15. Regarding hereditary angioedema:

A. It is not IgE-mediated
B. It responds well to steroids
C. Bradykinin levels are increased
D. Facial and laryngeal swelling can occur
E. Complement regulation is defective

Answer: B
Explanation: Steroids are ineffective.


16. Regarding complement screening tests:

A. CH50 assesses the classical pathway
B. Low CH50 suggests complement deficiency
C. Normal CH50 excludes all complement defects
D. Terminal pathway defects lower CH50
E. Screening helps identify inherited deficiencies

Answer: C
Explanation: Some defects may still have normal screening tests.


17. Regarding MAC:

A. It is formed after C5 cleavage
B. C9 forms the pore
C. It acts mainly on gram-positive bacteria
D. It causes osmotic lysis
E. It is ineffective in C5 deficiency

Answer: C
Explanation: MAC mainly targets gram-negative bacteria.


18. Regarding complement and age of presentation:

A. Early complement deficiencies present earlier
B. C3 deficiency presents in childhood
C. Terminal complement deficiency may present later
D. Age of onset helps localise the defect
E. All complement deficiencies present in infancy

Answer: E
Explanation: Terminal deficiencies often present later.


19. Regarding vaccination in terminal complement deficiency:

A. It is strongly recommended
B. It reduces infection risk
C. It completely eliminates meningococcal risk
D. It is part of long-term management
E. Antibiotic prophylaxis may be considered

Answer: C
Explanation: Vaccination does not completely eliminate risk.
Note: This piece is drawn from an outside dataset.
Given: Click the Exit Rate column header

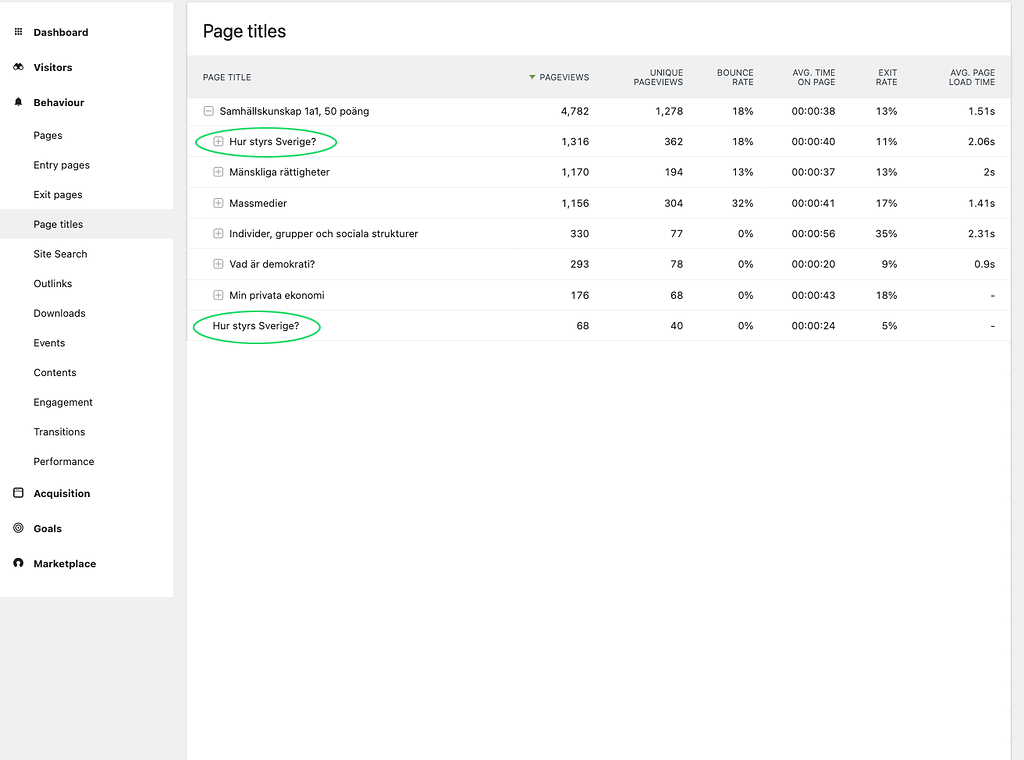Looking at the screenshot, I should pos(886,77).
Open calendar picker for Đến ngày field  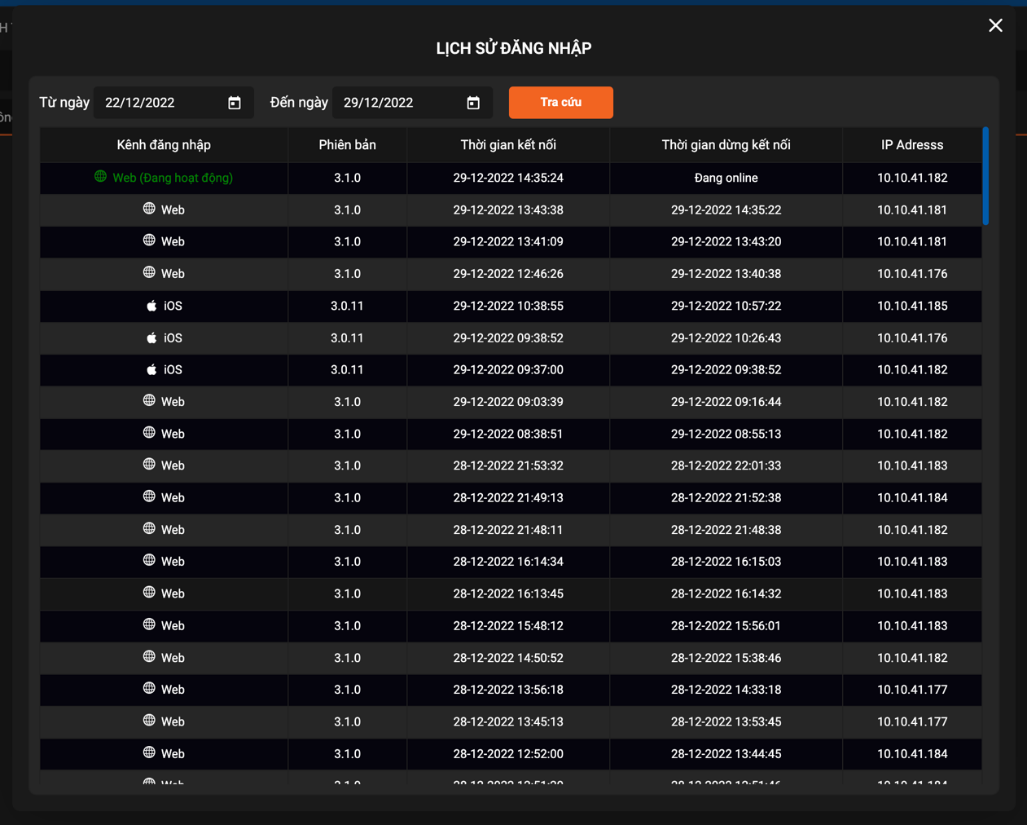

20. High-yield exam associations:

A. C3 deficiency → severe recurrent infections
B. C1/C4 deficiency → SLE-like disease
C. C5–C9 deficiency → meningococcal infection
D. C1-INH deficiency → histamine-mediated angioedema
E. Complement deficiencies affect innate immunity

Answer: D
Explanation: Hereditary angioedema is bradykinin-mediated, not histamine-mediated.

 


Summary for quick exam revision

Terminal complement component deficiencies, especially C5–C9, are classically associated with recurrent disseminated meningococcal infection. C5 is essential for both inflammatory amplification (via C5a) and initiation of the membrane attack complex (via C5b). Loss of MAC formation leaves patients unable to lyse Neisseria meningitidis, despite otherwise preserved immunity. These patients often present in adolescence or adulthood and may have recurrent episodes with relatively low mortality. In contrast, C3 deficiency causes severe early-onset pyogenic infections, while C1q, C2, and C4 deficiencies are linked to immune-complex diseases such as SLE. C1-INH deficiency causes hereditary angioedema via bradykinin excess. For MRCP, recurrent meningococcal disease should immediately trigger the association: think terminal complement deficiency.